While the topic of the nation’s driver squeeze remains on the table, sign-on bonuses have come under intense scrutiny. As with recent pay increases, we’ve seen a boost in bonuses offered by some of the biggest names in the game.
This graph, provided by the National Transportation Institute, depicts a hike in rates for flatbed, refrigerated, and van fleets over the course of a year (Q-2 2017 to Q-2 2018). The Washington Post’s May 28, 2018 write-up on the driver shortage tackles this topic, interviewing drivers from across the industry to tell the truth about these persuasive perks.
“Many trucking companies are so desperate for drivers that they are offering signing bonuses and pay raises,” the Post reports before delving into interviews with truck drivers from across the country. But are bonuses even effective when it comes to the driver squeeze and retention rates? As TJ Graff, director of innovation at TTJ Consulting Group, puts it: “Throwing money at a problem doesn’t solve a problem.”
Daniel Gollnick, who has driven for Roehl Transport and Melton Truck Lines, praises the job, calling it “the easiest money you can get without a college degree,” but scorns the appealing ads that make bonuses seem within arm’s reach for drivers. “I see those ads for big driver bonuses, but it's a complete joke,” Gollnick commented, later sharing that his former companies were not transparent about what it takes “to get that $1,000.” As for the fine print? Special training in handling hazardous materials or additional certifications for driving on military bases are common clauses, as is the ability “to meet fuel-usage requirements, but they usually give you the oldest trucks that are least likely to get the sign-on bonuses because they use more fuel,” according to Gollnick.
Not all bonuses are sign-on bonuses. Earlier this year, Covenant Transport announced a $40,000 bonus for all its team drivers, which features prominently on their website and took effect in February 2018. A January 2018 press release digs into the details, noting that team drivers are eligible to earn “$2,000 in bonus money...every time a team eclipses 60,000 paid miles together. The team drivers will receive $1,000 each, up to a total combined $40,000, or $20,000 each.” This promotion is part of the plan to attract and retain team drivers, who may find themselves “underutilized” by other companies who tend to “bring on team drivers and put them on solo lanes,” according to David Parker, CEO and founder of Covenant Transport and former team driver himself.
While this sounds enticing, if you dig into the details, you might be surprised to know that it will take five years to achieve the full-value of the bonus, if you are patient enough to reach the goal. Like most headline catching bonuses in the industry, it requires drivers to jump through hoops to achieve them. A Covenant spokesperson noted that the average team driver drives 210,000 miles annually. To achieve the goal, they would need to stay in the seat for 70 months. Even more concerning is the fact that the team must stay consistent with the same partner throughout the bonus period. This is wonderful for married couples, but not ideal for teaming up.
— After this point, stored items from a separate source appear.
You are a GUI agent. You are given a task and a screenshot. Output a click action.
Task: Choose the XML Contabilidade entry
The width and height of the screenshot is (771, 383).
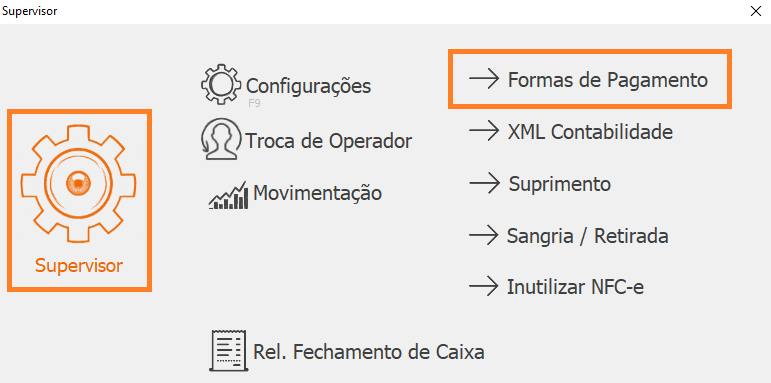coord(590,132)
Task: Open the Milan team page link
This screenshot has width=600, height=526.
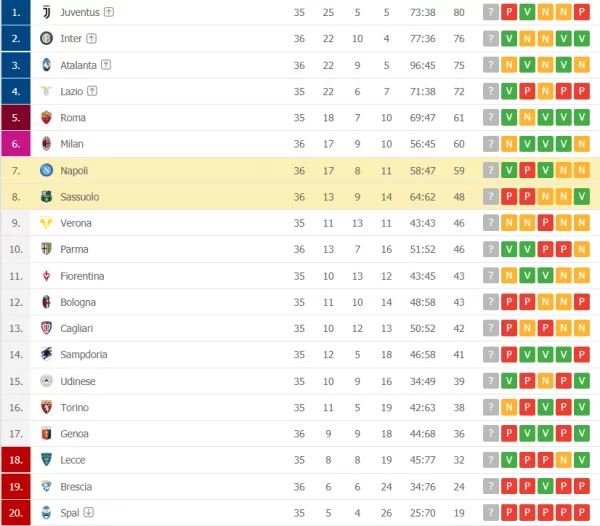Action: [72, 144]
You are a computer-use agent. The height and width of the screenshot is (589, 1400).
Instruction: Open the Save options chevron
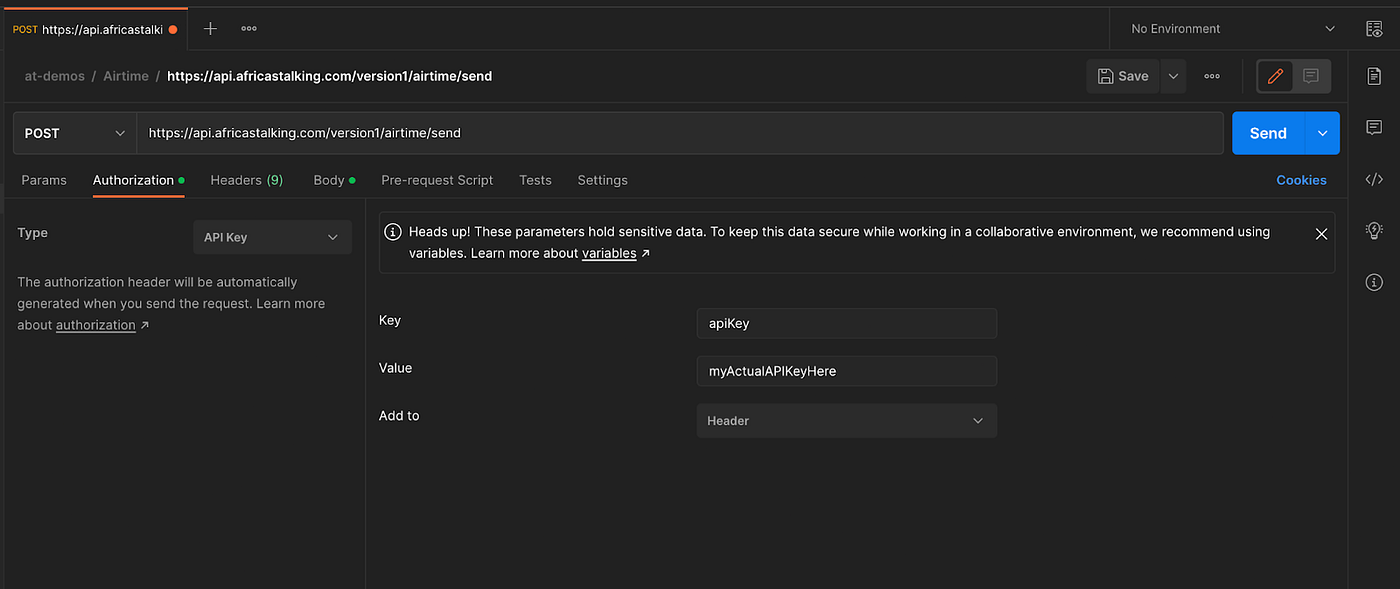pyautogui.click(x=1172, y=76)
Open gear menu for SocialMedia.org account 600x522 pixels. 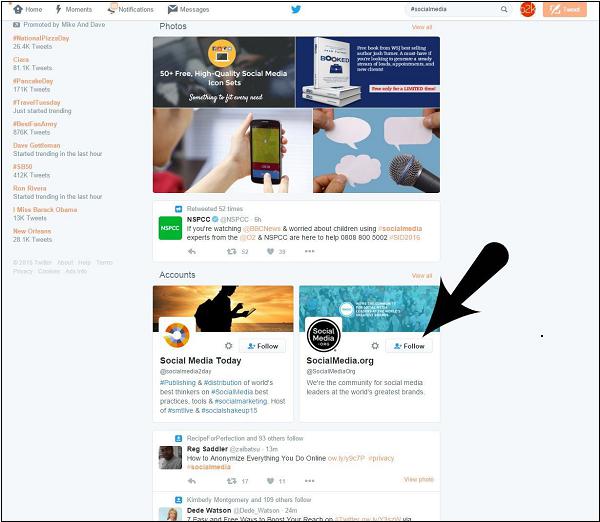(x=374, y=346)
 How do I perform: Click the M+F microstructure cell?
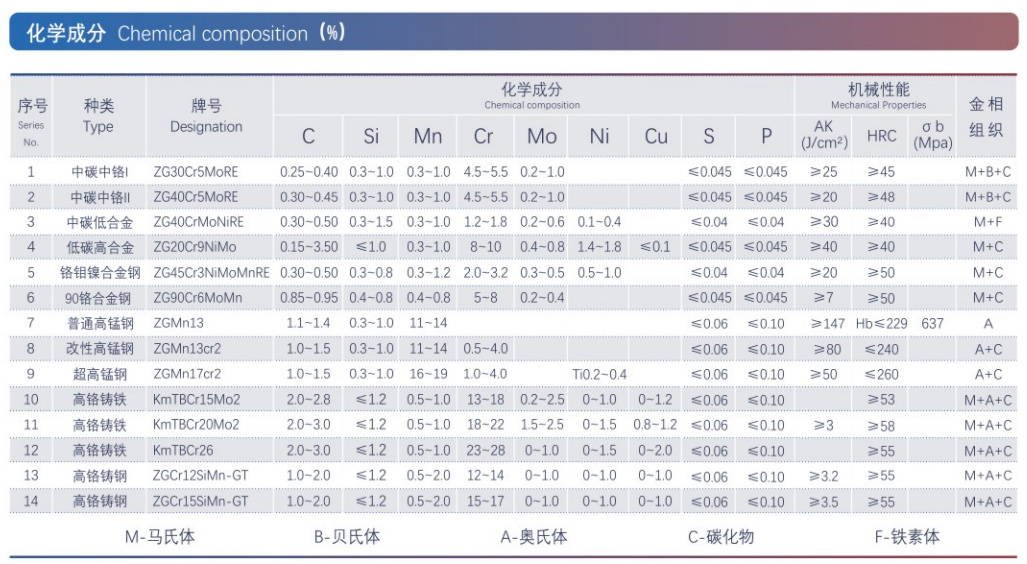[x=987, y=221]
If you think Covenant is alone in this, you would be surprised to learn that this is a consistent practice across the industry. As carriers have become more desperate for team drivers, they have put out all the stops to fill their trucks. US Xpress offers a similar program, but the bonus level is $50,000, an attempt to "one-up" it's cross-town rival. The 25% premium over Covenant makes a bigger headline, but is still unlikely to be paid out.
Many of these bonuses -whether a sign-on bonus or otherwise - are delivered over time—spreading out benefits based on mileage or hauls completed. Celadon announced a $4,000 bonus for new drivers starting April 30, 2018. “They will receive this money in increments of $1,000 for every 25,000 miles that they complete in hauls.” FMCSA notes that Celadon drivers averaged just over 100,000 miles each in 2017, taking up to a year to fulfill the new driver bonus—that is, if they stay in the business.
In speaking with Graff by phone, he was quick to point out that sign-on bonuses, in his estimations, “are not scams.” Rather, they’re “ineffective [strategies] when it comes to driver retention and turnover.” According to Graff, “They may not entice the quality driver you’re looking for...drivers that are attracted by a sign-on bonus are most likely to jump to the next sign-on bonus” once the first one is fulfilled. It’s what Graff refers to as “hiring your own turnover.” “If sign-on bonuses were effective,” Graff concludes, “we wouldn’t be in this situation.”
Graff’s ideal fix? “Sign-on bonuses are not effective as a solution to driver shortage and driver retention. They can be a piece of the puzzle, but not as a sole solution. Predictive hiring, along with all the other pieces of the puzzle, is what’s really needed to make a carrier a carrier of choice.”